About 6.5 million animals enter animal shelters across the U.S. annually. The good news is 710,000 stray animals are reunited with their owners each year. This number has more than doubled since 2011 thanks to the advent of the microchip. Please microchip your pet so they can be reunited with you should they lose their way.

Just 23% of dogs in the U.S. were adopted from an animal shelter in 2019. The balance of pets were purchased from independent pet stores, breeders and puppy mills. If people chose to give a loving home to a shelter dog instead of paying a breeder thousands of dollars for a designer dog, up to 77% more dogs could have been adopted from a shelter further reducing the euthanasia rate below 733,000.

Around 30% of animals in shelters were left there by their owners. Animal shelter statistics from 2018 indicate that around 3.3 million dogs and 3.2 million cats enter shelters each year. The average age of animals entering shelters is under 18 months old.

Statistics about animal shelters show that the insignificantly low number of animals that are spayed or neutered could lead to “overpopulation,” and thus, an even greater number of euthanized animals. It’s estimated that an unspayed dog and her puppies can produce 67,000 dogs exponentially in just a six-year period if left unchecked. One female cat that has not been spayed, along with her offspring, can create 420,000 cats in seven years.

What percentage of pets are adopted? Well, another 1.6 million cats are adopted from animal shelters each year, making the total number of adopted pets reach 3.2 million. This means that of the 6.5 million cats and dogs brought into shelters last year, just under 50% were adopted. Even though adoption rates are increasing, there is still much to be done to reduce the number of animals in shelters. For comparison, 34% of the 78 million dogs owned in the U.S. were bought from a breeder.

In 1984, 17 million shelter animals were killed in the U.S. This shockingly large number prompted animal activists to take charge and initiate the no-kill movement across the U.S. It took 35-years to decrease the euthanasia rate by 16,267,000, which is an amazing accomplishment, but we can do better. The streets of heaven are too crowded with animals tonight.

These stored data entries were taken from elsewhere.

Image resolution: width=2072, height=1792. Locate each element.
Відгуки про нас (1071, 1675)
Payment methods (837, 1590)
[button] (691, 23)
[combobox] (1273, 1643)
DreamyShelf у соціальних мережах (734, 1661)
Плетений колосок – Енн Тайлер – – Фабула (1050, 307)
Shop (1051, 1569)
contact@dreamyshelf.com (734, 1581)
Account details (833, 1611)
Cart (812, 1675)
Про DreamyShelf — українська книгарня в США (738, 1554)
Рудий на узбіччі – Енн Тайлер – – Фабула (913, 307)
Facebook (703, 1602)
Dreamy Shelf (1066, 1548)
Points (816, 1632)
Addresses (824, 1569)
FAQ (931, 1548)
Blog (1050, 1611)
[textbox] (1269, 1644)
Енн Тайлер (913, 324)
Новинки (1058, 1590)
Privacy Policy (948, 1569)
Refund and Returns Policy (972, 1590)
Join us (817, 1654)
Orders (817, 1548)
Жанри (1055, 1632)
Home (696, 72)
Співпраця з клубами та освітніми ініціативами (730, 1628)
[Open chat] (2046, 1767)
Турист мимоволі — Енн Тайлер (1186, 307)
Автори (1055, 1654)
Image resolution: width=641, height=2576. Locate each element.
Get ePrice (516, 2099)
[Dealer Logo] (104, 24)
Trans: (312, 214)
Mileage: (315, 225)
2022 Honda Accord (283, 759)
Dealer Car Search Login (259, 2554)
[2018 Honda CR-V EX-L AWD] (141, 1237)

At the end of every column I ask, “adopt, don’t shop.” Some of you are listening but surely not enough. The streets of heaven are too crowded with animals tonight, so I am now begging you to adopt, don’t shop. A very lonely cat needs your caress. An undernourished dog needs to feel secure in your home. Animals depend on us for everything. Your perfect companion and new best friend is waiting to meet you.

The streets of heaven are too crowded with animals tonight. Adopt, don’t shop.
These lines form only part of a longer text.